Sorry it’s been a while since I posted. Have had some technical difficulties. Namely PC sucks, Apple sucks, so I was left learning to tap out a blog on an Android tablet. Not fun, especially since paws aren’t as fluid as fingers and digital keyboards are very unforgiving. My accent didn’t lend itself very well to the speech-to-text feature, either.
Have you heard the story of Rocky Racoon?
No, I don’t mean The Beatles version. I mean a real Rocky, with a real family, here in my town.
Well, I used to invite Rocky to come for the Thursday Texas Hold ‘Em games I held in my roommates’ living room. But being a racoon , he was always a little stand-offish. I attributed it to the fact that not a lot of other creatures want to spend an afternoon with Canines smoking stogies and playing poker. But that wasn’t it. He just was a non-commital sort of guy. And let’s face it, how many people wear a mask 24/7?
We had known of, and seen Rocky in the neighbourhood for years. He was pleasant enough. He’d still say hi, that sort of thing. It was just him and his missus. But eventually they had a couple kids. I think the kids were a bit slow in growing. They still didn’t seem to reach adult Racoon proportions even at year two which was odd. Maybe that was too stressful for the poor bugger.
Eventually all you ever heard from the backyard was screaming back and forth between Rocky and the Missus. Maybe Rocky was having a mid-life crisis ; after all, he did go out and buy a motorcycle. He was out almost every night after that.
Then after about a month or so, Poppa said to Momma, have you seen Rocky? Well, truth be told, none of us had.
Turned out Rocky screwed off to Mexico on his motorcycle leaving the missus and kids at home. Eventually Mrs. Rocky was forced to go live at her folks’ home with the kids.
That was 3 years ago.
Rocky returned two weeks ago. The family is no longer living under the shed in the back yard of our neighbour, it’s just one lonesome racoon now. I gave him some space then went to visit. I brought tea and cookies. I wanted to break the ice in what was an awkward situation and somehow offer Rocky some comfort.
It didn’t take long before Rocky broke down and cried. I felt this big. [my toes squeezed together on my paw].

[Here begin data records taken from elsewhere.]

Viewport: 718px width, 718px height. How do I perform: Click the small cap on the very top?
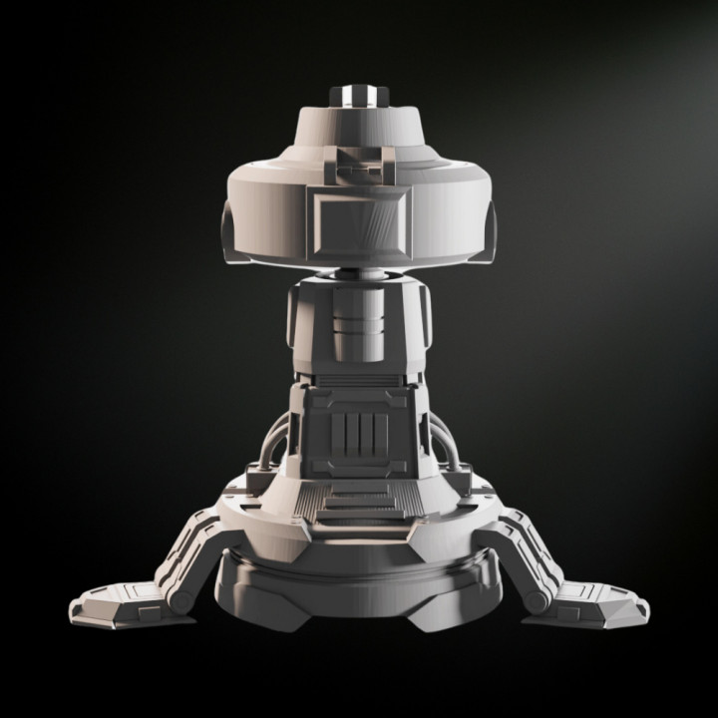358,95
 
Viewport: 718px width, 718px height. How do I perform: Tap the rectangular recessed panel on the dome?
358,221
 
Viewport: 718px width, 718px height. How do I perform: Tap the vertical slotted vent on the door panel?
358,437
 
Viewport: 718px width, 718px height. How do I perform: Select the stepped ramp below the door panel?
358,505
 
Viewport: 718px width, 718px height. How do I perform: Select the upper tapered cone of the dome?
358,130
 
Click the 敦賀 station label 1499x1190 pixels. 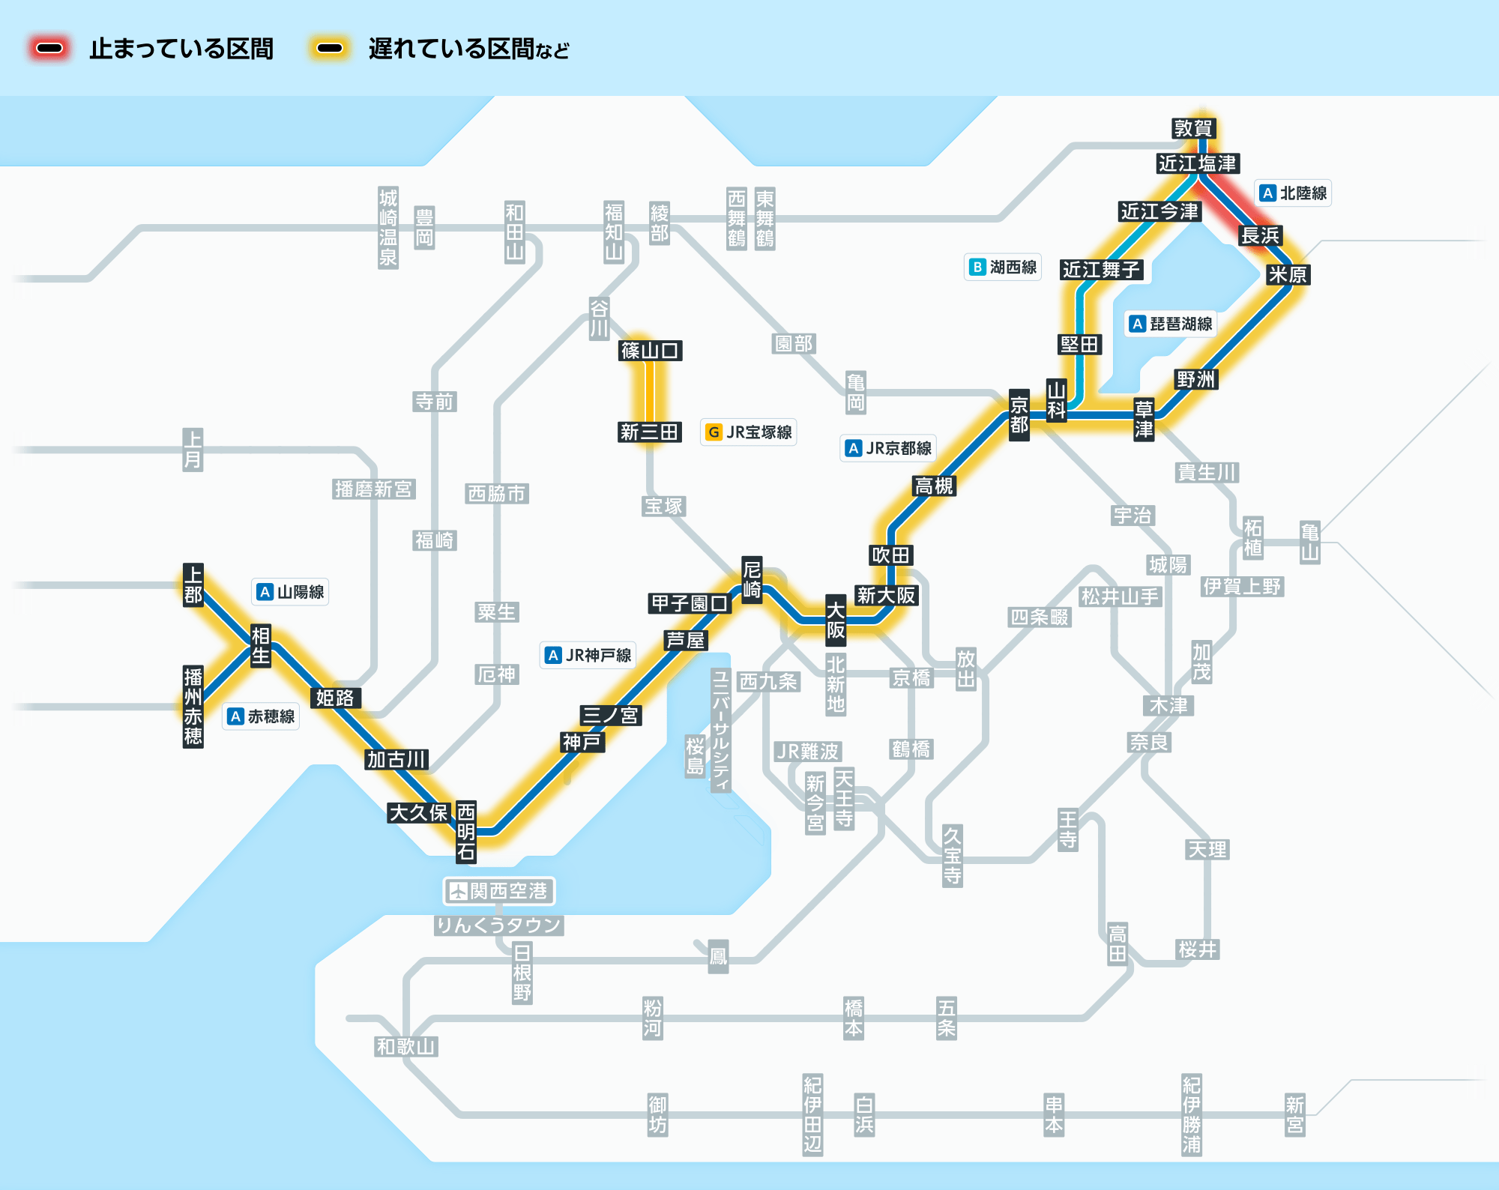point(1193,128)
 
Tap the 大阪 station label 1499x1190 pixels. point(836,620)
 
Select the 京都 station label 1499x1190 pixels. point(1019,415)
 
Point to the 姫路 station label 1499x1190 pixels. point(334,698)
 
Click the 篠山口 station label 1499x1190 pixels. point(650,350)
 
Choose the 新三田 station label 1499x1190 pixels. point(649,432)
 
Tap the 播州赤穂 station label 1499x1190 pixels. point(193,707)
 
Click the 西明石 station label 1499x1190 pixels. point(466,831)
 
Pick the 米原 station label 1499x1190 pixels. point(1287,274)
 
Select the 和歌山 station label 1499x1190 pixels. point(406,1046)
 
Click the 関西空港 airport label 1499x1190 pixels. point(499,891)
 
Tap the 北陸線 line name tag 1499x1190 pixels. point(1294,193)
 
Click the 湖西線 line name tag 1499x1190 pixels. point(1003,267)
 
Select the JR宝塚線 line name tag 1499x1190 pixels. point(749,432)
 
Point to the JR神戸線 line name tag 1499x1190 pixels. point(588,655)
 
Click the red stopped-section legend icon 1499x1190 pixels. point(49,49)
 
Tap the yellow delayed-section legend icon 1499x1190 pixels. point(330,49)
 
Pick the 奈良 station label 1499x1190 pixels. point(1149,742)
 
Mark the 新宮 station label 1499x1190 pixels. point(1294,1114)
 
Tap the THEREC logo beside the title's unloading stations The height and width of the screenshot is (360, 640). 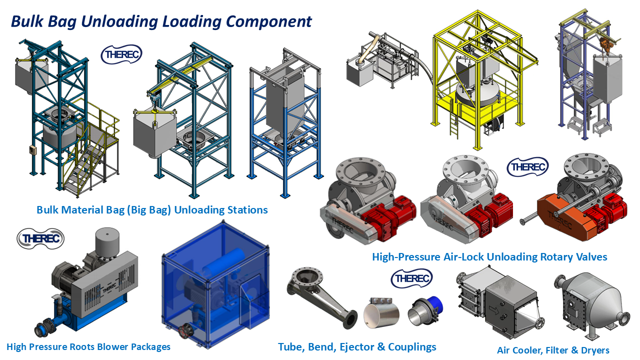click(122, 54)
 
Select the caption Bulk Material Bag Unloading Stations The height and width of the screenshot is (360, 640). click(152, 210)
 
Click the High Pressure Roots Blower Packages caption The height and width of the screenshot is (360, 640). click(88, 347)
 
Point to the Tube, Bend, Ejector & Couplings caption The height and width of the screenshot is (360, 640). click(357, 347)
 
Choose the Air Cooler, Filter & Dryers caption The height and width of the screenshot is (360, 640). click(553, 350)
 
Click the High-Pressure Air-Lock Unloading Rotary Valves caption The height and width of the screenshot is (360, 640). click(490, 257)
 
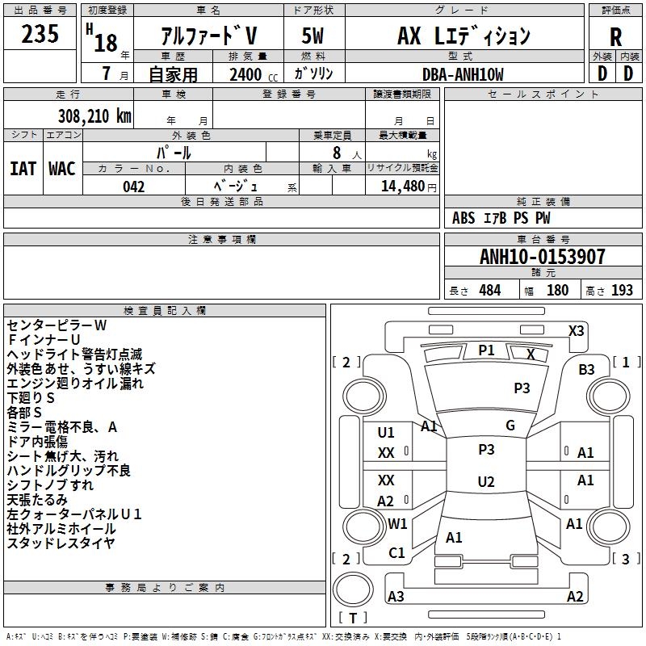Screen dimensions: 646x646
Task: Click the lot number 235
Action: [40, 35]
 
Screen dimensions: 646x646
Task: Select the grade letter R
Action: [615, 37]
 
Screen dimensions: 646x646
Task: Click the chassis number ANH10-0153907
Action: [542, 258]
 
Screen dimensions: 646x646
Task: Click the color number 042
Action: [133, 187]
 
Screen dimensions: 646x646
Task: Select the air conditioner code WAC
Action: [62, 169]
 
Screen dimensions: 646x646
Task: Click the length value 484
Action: [489, 291]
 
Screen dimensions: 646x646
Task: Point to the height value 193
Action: [622, 291]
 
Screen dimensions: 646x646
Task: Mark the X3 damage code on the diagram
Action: [576, 330]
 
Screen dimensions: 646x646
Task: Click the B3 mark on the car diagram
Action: [586, 370]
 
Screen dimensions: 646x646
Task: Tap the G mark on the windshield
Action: [510, 426]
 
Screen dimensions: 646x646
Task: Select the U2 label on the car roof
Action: [486, 482]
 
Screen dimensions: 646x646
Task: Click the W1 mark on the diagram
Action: [397, 523]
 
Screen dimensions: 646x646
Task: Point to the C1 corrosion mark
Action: [396, 553]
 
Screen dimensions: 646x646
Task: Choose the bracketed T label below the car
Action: [352, 618]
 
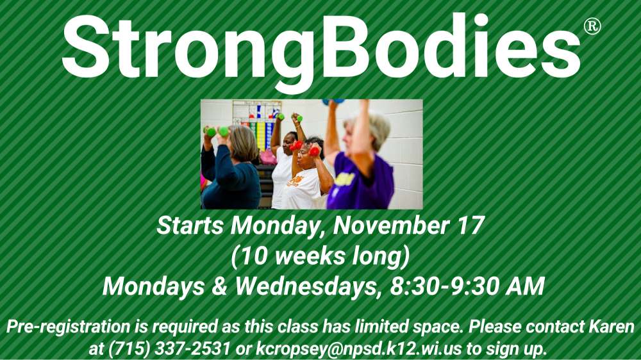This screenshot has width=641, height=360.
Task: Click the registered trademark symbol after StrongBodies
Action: point(592,26)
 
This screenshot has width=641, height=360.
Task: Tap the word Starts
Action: point(191,226)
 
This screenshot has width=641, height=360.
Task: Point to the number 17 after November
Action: point(469,226)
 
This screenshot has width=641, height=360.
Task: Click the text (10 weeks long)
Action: point(320,256)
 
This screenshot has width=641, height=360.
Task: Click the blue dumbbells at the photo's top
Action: point(334,102)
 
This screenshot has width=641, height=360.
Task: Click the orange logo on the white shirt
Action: point(296,181)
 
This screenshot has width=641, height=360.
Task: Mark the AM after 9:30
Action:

Turned out he left with a bunch of other motorcycle ridin’ coons and went to Mexico. Not long after they arrived in the rural areas, they were attacked by a gang and their motorcycles were stolen. They went to the authorities, but it was useless. Even the humans don’t trust the authorities.
One by one the racoons dropped off. Rocky only made it back to Canada via skateboard. Took him a year. His poor paws are worn thin and are blistered. He is gaunt. He can’t stomach beer anymore. He’s a mess.
I only tell you this because there seems to be an astounding similarity with human behaviour when they are pissed off with one another. And the outcome is about the same.
Us Canines, we tend to take life’s stresses in stride and avoid knee-jerk reactions like Rocky’s. But no one is perfect. Maybe there is a lesson in here for ol’ Jakester as well. Hmm.